Groundbreaking flexible supercapacitor from Nagaland University
A team of researchers at Nagaland University, supported by the Indian Institute of Science (IISc) Bangalore and funded by the Anusandhan National Research Foundation (ANRF), has unveiled a flexible supercapacitor device with the potential to transform energy storage in India. The prototype demonstrates practical viability for powering next-generation wearable electronics, electric vehicles (EVs), and renewable energy systems, marking a significant step toward reducing dependence on imported batteries.
From lab-scale material to real-world device
Historically, advances in energy storage rely on lab-scale materials before transitioning to commercial products. This project goes beyond theory by presenting a working prototype of a flexible supercapacitor. The device was created at the Advanced Materials for Device Applications (AMDA) Research Laboratory in the Lumami campus, using cobalt-doped molybdenum diselenide (MoSe2) — a cutting-edge two-dimensional material. The researchers say that the novelty lies not just in the material, but in the assembly of a flexible, robust energy storage device capable of sustaining wear-and-tear while delivering meaningful energy density.
Why cobalt-doped MoSe2 matters for energy storage
The team conducted a comparative study of tungsten, vanadium, and cobalt doping in MoSe2, identifying cobalt as the most effective dopant for enhancing energy storage performance. Dr. Vijeth H, Assistant Professor in the Department of Physics, notes that the device combines flexibility, high energy storage, and durability — traits essential for future portable and wearable technologies. The result is a device that can support rapid charge-discharge cycles without sacrificing performance, a key requirement for both consumer electronics and transportation.
Impressive performance metrics
The flexible supercapacitor achieves an energy density of 34.54 Wh/kg and maintains stability over more than 10,000 charge-discharge cycles. Importantly, its performance remains resilient under repeated bending and twisting, an essential feature for wearables and other flexible gear. These attributes position the device as a strong contender for integration into health-monitoring wearables, Internet of Things (IoT) gadgets, and robotics, as well as more demanding applications in electric mobility and renewable energy systems.
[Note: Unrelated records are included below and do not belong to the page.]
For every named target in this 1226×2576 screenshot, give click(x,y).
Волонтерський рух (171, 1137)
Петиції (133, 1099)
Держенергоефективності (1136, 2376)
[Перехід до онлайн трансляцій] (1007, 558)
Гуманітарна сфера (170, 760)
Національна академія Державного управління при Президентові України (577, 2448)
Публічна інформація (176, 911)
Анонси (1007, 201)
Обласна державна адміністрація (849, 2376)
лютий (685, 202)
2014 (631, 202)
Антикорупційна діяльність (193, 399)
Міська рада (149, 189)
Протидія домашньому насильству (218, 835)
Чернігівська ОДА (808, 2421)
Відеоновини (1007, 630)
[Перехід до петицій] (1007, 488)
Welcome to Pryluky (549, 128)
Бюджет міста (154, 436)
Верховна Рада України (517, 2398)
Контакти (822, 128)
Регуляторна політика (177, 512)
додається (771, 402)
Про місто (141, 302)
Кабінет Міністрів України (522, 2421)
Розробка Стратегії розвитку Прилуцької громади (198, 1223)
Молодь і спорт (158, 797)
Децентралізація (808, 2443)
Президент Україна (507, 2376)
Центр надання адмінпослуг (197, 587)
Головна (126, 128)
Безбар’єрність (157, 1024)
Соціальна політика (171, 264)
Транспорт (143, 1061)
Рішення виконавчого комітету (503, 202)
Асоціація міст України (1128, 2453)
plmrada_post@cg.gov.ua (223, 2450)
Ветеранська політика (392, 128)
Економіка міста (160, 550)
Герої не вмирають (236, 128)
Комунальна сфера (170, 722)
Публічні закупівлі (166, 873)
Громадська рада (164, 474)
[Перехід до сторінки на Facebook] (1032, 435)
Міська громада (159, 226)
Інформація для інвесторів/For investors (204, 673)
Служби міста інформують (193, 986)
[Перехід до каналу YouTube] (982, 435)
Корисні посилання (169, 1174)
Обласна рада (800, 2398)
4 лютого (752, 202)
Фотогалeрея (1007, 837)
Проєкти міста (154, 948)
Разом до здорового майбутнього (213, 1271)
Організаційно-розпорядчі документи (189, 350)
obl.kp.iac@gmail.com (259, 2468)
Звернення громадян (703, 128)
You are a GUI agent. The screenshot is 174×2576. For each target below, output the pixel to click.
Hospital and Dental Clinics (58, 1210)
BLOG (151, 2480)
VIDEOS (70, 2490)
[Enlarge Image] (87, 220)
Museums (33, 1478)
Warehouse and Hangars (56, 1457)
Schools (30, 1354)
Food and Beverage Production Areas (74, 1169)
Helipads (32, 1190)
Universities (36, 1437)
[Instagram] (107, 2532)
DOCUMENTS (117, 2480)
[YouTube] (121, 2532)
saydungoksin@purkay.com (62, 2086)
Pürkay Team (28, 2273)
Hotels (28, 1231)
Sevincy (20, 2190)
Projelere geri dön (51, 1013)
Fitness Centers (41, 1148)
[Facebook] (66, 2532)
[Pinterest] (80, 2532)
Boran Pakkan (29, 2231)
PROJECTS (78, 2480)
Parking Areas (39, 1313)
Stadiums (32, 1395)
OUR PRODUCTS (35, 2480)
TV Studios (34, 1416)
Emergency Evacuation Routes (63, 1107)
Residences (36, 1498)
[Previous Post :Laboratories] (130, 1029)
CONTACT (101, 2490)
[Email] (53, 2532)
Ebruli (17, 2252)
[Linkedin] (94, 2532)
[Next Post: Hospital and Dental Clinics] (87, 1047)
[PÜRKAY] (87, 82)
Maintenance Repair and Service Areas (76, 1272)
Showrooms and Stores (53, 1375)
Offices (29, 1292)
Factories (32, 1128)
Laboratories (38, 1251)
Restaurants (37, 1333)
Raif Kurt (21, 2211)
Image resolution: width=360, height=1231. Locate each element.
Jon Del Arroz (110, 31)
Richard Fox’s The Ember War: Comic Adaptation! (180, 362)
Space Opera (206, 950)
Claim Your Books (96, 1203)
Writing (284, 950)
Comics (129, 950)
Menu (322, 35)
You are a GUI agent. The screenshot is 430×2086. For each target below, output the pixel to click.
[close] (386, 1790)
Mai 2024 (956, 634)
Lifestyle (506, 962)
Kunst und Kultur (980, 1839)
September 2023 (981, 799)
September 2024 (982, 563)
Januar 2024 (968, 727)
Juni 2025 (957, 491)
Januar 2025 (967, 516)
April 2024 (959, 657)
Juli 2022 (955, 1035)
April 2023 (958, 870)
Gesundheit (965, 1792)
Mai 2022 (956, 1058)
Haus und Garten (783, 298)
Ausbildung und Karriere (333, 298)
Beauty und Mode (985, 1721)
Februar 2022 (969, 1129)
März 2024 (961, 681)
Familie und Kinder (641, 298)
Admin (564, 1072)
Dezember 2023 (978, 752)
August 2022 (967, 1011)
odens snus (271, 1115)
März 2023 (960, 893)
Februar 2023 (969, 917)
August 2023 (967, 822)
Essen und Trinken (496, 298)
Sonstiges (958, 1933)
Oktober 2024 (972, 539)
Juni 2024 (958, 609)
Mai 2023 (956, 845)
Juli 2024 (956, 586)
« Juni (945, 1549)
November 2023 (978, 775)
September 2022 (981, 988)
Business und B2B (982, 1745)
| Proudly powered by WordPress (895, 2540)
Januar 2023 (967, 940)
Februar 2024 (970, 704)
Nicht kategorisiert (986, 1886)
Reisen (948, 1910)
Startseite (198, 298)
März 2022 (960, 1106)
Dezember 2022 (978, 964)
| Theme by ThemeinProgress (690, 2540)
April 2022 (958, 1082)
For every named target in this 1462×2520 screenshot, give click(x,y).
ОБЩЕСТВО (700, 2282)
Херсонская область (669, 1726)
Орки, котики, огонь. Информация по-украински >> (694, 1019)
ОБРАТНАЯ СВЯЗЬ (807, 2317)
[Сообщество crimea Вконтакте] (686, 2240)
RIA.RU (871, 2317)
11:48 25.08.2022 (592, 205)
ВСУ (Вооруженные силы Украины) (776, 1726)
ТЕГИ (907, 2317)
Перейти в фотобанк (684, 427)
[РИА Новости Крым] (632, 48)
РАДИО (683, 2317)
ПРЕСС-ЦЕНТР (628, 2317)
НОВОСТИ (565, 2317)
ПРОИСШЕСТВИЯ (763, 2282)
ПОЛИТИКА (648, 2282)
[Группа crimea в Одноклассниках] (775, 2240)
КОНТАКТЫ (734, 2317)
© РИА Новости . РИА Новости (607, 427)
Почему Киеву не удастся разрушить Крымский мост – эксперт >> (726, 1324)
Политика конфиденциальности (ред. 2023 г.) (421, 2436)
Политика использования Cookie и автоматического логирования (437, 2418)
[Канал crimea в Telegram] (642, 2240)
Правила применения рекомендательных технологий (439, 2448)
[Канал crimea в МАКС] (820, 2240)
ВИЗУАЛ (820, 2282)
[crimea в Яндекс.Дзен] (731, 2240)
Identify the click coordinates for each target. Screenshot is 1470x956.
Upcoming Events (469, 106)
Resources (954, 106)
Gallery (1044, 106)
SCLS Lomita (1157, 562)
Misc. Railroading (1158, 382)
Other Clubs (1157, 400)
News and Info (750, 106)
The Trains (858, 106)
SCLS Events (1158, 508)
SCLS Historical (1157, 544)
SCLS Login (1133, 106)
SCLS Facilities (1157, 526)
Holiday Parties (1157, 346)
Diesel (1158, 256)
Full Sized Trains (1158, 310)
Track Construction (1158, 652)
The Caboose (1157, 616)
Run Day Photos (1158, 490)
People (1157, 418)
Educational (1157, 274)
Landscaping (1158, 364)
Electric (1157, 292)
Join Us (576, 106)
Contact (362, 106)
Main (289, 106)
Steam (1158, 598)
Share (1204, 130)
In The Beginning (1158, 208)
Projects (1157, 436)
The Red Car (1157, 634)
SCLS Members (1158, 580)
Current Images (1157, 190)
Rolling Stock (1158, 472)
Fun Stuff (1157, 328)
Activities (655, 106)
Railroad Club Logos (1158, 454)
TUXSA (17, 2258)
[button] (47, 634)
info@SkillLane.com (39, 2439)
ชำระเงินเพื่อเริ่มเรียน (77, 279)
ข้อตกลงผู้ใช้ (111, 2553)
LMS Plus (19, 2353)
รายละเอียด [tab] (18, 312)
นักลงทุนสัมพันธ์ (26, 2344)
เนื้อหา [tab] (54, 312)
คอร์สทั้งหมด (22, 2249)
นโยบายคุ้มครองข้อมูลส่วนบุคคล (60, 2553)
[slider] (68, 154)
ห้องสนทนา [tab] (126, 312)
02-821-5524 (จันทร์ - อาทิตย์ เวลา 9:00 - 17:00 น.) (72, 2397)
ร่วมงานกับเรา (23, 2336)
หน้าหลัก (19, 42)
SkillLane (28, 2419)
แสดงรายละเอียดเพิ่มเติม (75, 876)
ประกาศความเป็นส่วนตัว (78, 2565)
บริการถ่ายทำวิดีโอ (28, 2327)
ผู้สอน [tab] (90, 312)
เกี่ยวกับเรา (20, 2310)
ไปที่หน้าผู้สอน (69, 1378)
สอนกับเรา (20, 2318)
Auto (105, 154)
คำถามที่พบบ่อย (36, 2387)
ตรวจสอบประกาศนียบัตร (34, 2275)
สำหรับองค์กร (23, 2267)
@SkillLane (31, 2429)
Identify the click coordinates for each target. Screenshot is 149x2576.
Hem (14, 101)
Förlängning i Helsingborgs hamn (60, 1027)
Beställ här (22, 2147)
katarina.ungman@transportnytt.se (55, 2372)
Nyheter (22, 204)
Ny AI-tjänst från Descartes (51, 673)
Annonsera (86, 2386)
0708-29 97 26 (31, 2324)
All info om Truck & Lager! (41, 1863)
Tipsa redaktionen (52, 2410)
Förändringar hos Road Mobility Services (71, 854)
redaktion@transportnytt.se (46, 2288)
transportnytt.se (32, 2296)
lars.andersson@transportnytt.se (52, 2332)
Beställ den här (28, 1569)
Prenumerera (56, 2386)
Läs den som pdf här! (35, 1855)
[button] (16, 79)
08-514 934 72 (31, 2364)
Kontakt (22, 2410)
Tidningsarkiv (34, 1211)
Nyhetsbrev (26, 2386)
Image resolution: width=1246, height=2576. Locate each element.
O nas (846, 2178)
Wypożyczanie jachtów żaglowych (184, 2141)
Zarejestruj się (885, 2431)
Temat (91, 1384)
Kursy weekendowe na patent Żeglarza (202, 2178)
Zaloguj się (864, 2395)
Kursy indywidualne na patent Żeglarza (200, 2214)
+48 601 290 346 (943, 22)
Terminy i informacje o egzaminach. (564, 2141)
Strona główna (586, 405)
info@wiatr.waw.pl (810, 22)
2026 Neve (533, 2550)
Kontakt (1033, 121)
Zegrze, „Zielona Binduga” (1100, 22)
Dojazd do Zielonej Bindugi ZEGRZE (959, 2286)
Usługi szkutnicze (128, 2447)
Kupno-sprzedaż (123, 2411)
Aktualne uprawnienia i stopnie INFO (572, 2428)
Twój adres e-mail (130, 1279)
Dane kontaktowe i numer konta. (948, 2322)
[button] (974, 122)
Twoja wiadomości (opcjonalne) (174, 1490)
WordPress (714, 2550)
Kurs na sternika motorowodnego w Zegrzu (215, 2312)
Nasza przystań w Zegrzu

Implications for India’s energy landscape
India’s push for Atmanirbhar Bharat — self-reliant energy and manufacturing — gains a practical ally in this development. By advancing a flexible, high-performance storage technology, the research supports efforts to reduce dependence on imported batteries, expand clean energy storage capabilities, and enable more resilient energy systems. The success of the prototype could accelerate local manufacturing, job creation, and collaboration across academia and industry to bring cutting-edge storage solutions to market.
Next steps toward commercialization
The researchers outline a clear roadmap: optimize the electrode–electrolyte interface, explore solid-state gel electrolytes for enhanced safety, and scale the fabrication process toward pilot-level production. Industry partnerships are being explored to translate laboratory breakthroughs into commerce, with a focus on cost-effective manufacturing and reliable performance in real-world environments.
Broader impact and applications
Beyond wearables, the device could influence regenerative braking systems in EVs, provide quick acceleration boosts, and extend the lifespan of conventional batteries by handling peak power demands more efficiently. As the technology matures, it may enable a broader ecosystem of flexible, high-energy storage solutions aligned with India’s green-energy goals and the broader global push toward sustainable technologies.
Voices from the research team
Dr. Vijeth H emphasizes that the device’s unique combination of flexibility and energy density is its standout feature for the next generation of portable and wearable devices. Pewe-u Marhu, a research scholar, adds that this collaboration signals a new era of self-reliant, sustainable energy storage in India, with continued work on safety, scalability, and industry partnerships on the horizon.
As India accelerates toward a cleaner, independent energy future, the Nagaland University team’s flexible supercapacitor offers a tangible path forward — one that could redefine how we power wearables, EVs, and renewable-energy systems in the years to come.